■ ASSIGNMENT:
Beneath this task are records; count the lines among them that contain the word "Collapse" and answer with the number only.

+---+

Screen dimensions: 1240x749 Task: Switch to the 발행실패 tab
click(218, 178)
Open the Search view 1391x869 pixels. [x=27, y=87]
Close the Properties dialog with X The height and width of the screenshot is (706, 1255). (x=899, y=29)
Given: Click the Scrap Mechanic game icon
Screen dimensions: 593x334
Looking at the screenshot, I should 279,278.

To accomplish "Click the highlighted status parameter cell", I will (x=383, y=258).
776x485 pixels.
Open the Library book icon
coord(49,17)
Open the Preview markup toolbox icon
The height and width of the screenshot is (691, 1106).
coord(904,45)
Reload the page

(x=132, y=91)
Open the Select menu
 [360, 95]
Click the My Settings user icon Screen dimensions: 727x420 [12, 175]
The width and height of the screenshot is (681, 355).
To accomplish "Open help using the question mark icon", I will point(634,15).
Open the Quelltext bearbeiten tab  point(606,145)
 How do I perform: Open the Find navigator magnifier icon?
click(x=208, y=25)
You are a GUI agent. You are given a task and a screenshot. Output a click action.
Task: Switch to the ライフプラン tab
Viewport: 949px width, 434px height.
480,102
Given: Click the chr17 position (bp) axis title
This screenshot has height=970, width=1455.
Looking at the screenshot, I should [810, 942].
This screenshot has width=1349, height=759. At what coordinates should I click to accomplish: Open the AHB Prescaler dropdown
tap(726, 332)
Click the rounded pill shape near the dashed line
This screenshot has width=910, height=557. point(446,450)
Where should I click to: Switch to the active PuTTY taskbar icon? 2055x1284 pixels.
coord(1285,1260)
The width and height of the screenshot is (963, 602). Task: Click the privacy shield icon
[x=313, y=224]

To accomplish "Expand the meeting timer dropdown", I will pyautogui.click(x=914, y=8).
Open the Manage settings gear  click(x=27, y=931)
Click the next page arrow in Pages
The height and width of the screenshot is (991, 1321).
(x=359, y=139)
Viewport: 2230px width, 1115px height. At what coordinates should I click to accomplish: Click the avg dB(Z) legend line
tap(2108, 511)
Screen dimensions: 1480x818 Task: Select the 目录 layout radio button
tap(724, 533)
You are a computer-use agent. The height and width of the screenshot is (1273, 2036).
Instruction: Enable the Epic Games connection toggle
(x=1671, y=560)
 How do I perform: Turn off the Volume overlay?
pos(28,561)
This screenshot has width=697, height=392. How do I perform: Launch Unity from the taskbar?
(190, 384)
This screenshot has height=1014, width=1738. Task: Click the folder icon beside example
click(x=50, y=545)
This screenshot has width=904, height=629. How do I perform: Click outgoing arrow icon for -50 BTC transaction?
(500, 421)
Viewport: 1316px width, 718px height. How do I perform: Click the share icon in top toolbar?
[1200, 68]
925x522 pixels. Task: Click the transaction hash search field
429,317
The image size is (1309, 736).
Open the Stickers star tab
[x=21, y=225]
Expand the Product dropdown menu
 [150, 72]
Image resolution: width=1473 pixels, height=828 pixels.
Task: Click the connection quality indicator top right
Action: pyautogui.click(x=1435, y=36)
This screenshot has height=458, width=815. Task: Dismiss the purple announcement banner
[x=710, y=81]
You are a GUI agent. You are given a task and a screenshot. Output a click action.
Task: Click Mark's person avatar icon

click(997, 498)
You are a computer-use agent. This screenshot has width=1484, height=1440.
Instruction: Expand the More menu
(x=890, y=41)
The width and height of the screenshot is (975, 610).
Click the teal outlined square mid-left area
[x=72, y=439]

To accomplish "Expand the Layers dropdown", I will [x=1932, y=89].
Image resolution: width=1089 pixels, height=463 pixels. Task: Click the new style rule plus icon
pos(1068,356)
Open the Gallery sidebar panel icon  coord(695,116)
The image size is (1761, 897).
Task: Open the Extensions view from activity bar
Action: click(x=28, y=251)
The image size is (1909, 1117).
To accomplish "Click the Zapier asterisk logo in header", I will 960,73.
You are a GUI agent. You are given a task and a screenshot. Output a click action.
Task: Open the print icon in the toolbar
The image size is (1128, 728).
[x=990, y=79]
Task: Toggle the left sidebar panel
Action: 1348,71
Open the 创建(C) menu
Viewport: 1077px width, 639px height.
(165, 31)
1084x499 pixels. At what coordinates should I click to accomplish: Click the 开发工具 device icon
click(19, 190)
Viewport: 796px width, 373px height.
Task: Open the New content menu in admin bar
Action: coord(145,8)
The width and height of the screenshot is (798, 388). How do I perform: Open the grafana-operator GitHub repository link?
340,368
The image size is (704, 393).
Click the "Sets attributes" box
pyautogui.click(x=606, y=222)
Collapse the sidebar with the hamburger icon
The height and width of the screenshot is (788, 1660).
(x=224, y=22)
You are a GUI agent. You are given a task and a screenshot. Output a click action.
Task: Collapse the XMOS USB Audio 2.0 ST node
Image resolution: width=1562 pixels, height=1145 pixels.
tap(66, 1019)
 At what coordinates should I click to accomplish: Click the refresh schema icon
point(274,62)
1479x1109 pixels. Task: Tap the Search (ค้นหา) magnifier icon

+---+

■ WORKED SOLUTION:
2